**Jouw opdrachten:**
1. Vertaal deze zin uit het documentfragment over de bestemming 'Landgoed' naar het Engels: "de bouwhoogte van bijbehorende bouwwerken bedraagt maximaal 3,5 m of maximaal de bestaande grotere hoogte."
2. Schrijf het documentfragment over de bestemming 'Landgoed' graag verder, te beginnen na de laatste zin.

**Documentfragment:**
%%

Hoofdstuk 2 Bestemmingsregels

Artikel 3 Landgoed

3.1 bestemmingsomschrijving

De voor 'Landgoed' aangewezen gronden zijn bestemd voor:

  • a. wonen;
  • b. het behoud, het herstel en/of de ontwikkeling van landschappelijke waarden, natuurwaarden en cultuurhistorische waarden;
  • c. water en voorzieningen voor de waterhuishouding;
  • d. aan huis verbonden beroepen dan wel consumentverzorgende bedrijfsactiviteiten, met dien verstande dat maximaal 50 m2 van de bestaande gebouwen mag worden ingericht ten dienste van het aan huis verbonden beroep dan wel de consumentverzorgende bedrijfsactiviteit, waarbij geldt dat maximaal 40% van de oppervlakte van de bestaande gebouwen hiervoor mag worden benut;

met bijbehorende bouwwerken, bouwwerken, geen gebouwen zijnde, tuinen en erven, wegen en paden.

3.2 bouwregels
3.2.1 algemeen

Woningen voldoen aan de volgende kenmerken:

  • a. gebouwd binnen het bouwvlak, met dien verstande dat per bouwvlak één vrijstaande woning is toegestaan;
  • b. de inhoud van de woning ter plaatse van de aanduiding 'specifieke bouwaanduiding - woning 1' bedraagt maximaal 1.200 m3 of maximaal de bestaande grotere inhoud;
  • c. de inhoud van de woning ter plaatse van de aanduiding 'specifieke bouwaanduiding - woning 2' bedraagt maximaal 800 m3;
  • d. de goothoogte van de woning bedraagt maximaal 4,5 m;
  • e. de bouwhoogte van de woning bedraagt maximaal 10 m;
3.2.2 bijbehorende bouwwerken

Bijbehorende bouwwerken voldoen aan de volgende kenmerken:

  • a. gebouwd binnen de aanduiding 'bijgebouwen' of binnen het bouwvlak;
  • b. de bouwhoogte van bijbehorende bouwwerken bedraagt maximaal 3,5 m of maximaal de bestaande grotere hoogte.

%%

**Uittreksel gegevens:**
%%

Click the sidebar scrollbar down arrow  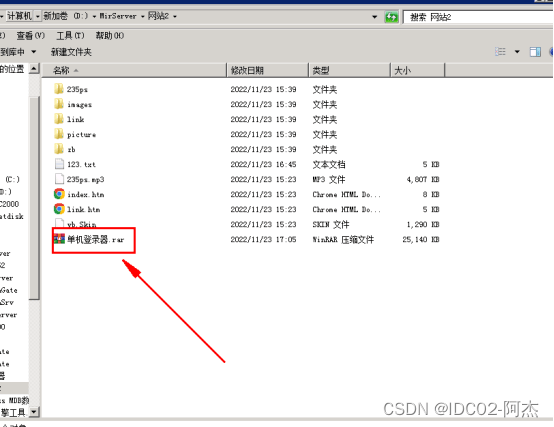point(34,412)
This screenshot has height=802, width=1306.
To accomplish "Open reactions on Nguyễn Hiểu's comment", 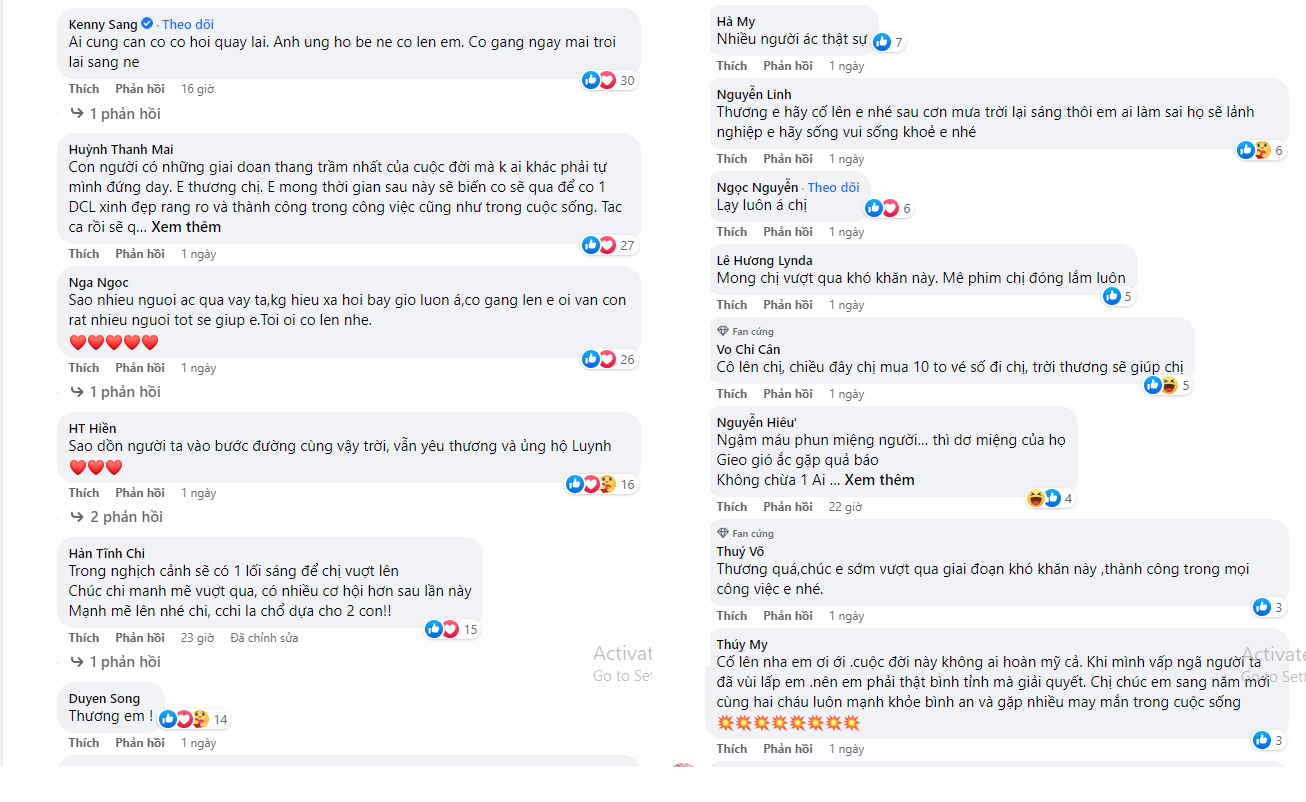I will coord(1044,498).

%%

**Schriftelijke antwoorden:**
1. The building height of accessory structures is at most 3.5 m, or at most the existing greater height.

2.
3.2.3 bouwwerken, geen gebouwen zijnde

De bouwhoogte van bouwwerken, geen gebouwen zijnde, bedraagt maximaal 2,7 m.

3.3 afwijken van de gebruiksregels

Bij omgevingsvergunning kan worden afgeweken van het bepaalde in artikel 3.1 voor het toestaan van bij het landgoed behorende en daaraan ondergeschikte recreatieve nevenactiviteiten in de vorm van bed & breakfastvoorzieningen, met inachtneming van tenminste de volgende voorwaarden:

  • 1. de voorzieningen dienen te worden gerealiseerd in de bestaande bebouwing en hiervoor mag geen nieuwbouw plaatsvinden;
  • 2. maximaal 350 m2 van de vloeroppervlakte van de bebouwing mag hiervoor worden gebruikt;
  • 3. voorzien dient te worden in voldoende parkeerruimte op eigen erf;
  • 4. aangetoond is dat een eventuele toename van het groepsrisico verantwoord is;
  • 5. er vindt geen onevenredige aantasting plaats van in de omgeving aanwezige functies en waarden;
  • 6. er vindt geen onevenredige aantasting plaats van de belangen van eigenaren en gebruikers van omliggende gronden;
3.4 omgevingsvergunning voor het uitvoeren van een werk, geen bouwwerk zijnde, of van werkzaamheden
3.4.1

Het is verboden om zonder of in afwijking van een omgevingsvergunning op de in artikel 3.1 bedoelde gronden de volgende werken, geen bouwwerken zijnde, en werkzaamheden uit te voeren:

  • a. het verwijderen, rooien en/of kappen van houtwallen en/of houtsingels;
  • b. afgraven, vergraven, ophogen en egaliseren van gronden;
  • c. aanleggen, vergraven, verruimen en dempen van poelen, kolken en watergangen;
  • d. aanleggen en verharden van wegen, paden, parkeergelegenheden en oppervlakteverhardingen;
  • e. het aanbrengen van ondergrondse en bovengrondse transport-, energie- of telefooncommunicatieleidingen en daarmee verband houdende constructies, installaties en apparatuur.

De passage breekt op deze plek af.